What to work on:
Please repeat each line from the one holding "You are a GUI" through the final line of the data, exactly as it stands, with no pictures.

Given data Block Start

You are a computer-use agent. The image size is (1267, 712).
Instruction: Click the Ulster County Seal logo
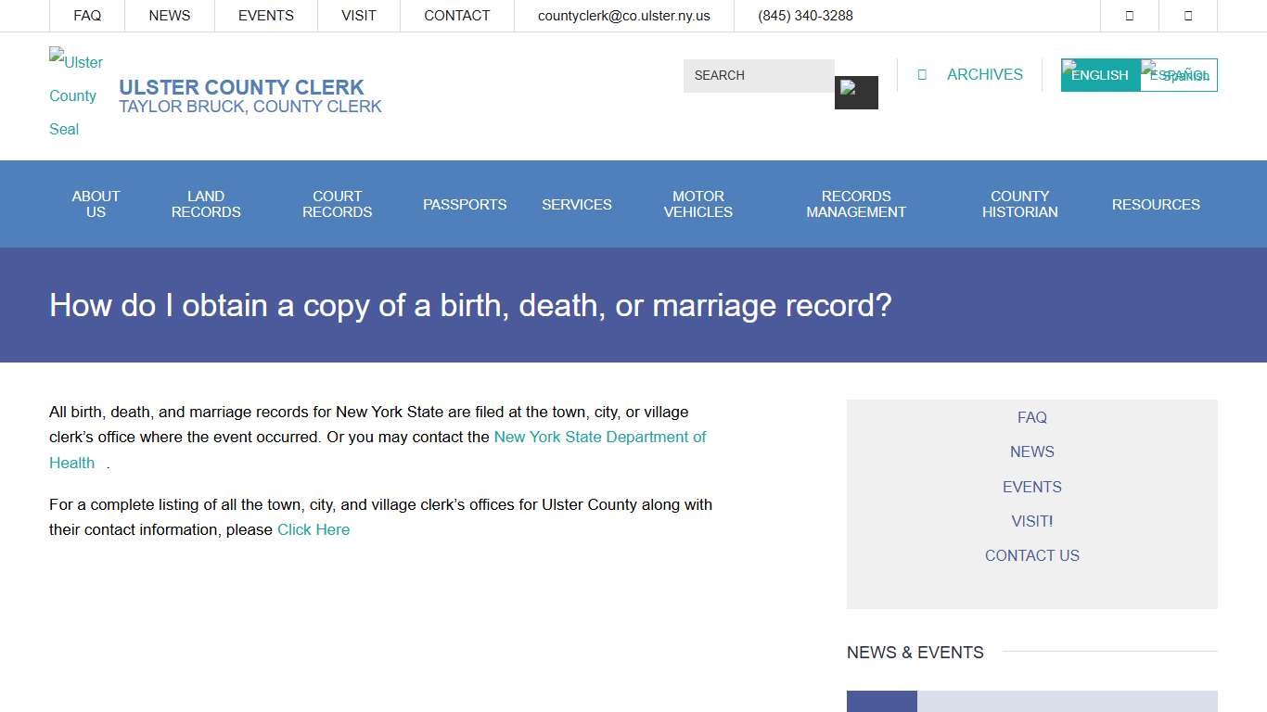75,95
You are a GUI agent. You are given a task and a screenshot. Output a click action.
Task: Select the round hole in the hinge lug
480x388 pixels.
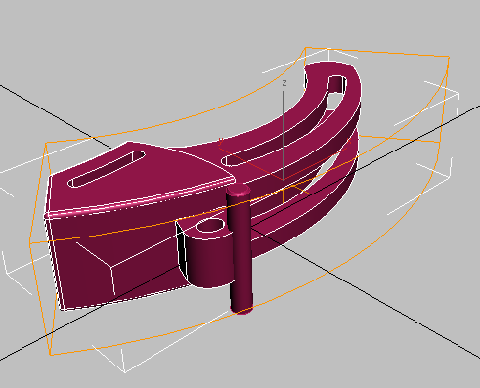(x=211, y=226)
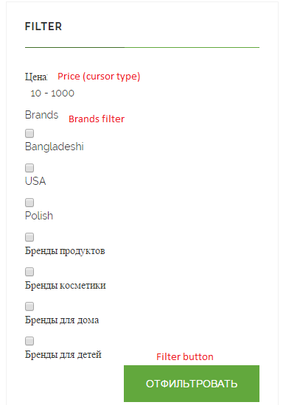Select the Polish label text
300x405 pixels.
coord(39,216)
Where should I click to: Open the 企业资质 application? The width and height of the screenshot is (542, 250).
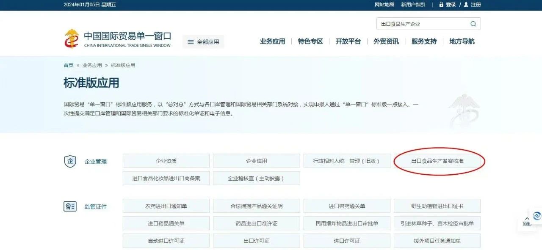click(x=166, y=161)
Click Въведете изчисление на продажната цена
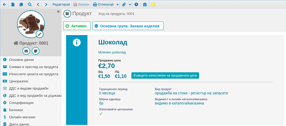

Given data Block End

Exercise result:
You are a GUI agent. You are given a task and a screenshot. Output a click action.
Task: Select the round hole in the hinge lug
480x388 pixels.
(x=211, y=226)
Select the Polish label text
300x405 pixels.
coord(39,216)
Where should I click to: Open the 企业资质 application? The width and height of the screenshot is (542, 250).
click(x=166, y=161)
Click Въведете изчисление на продажната цена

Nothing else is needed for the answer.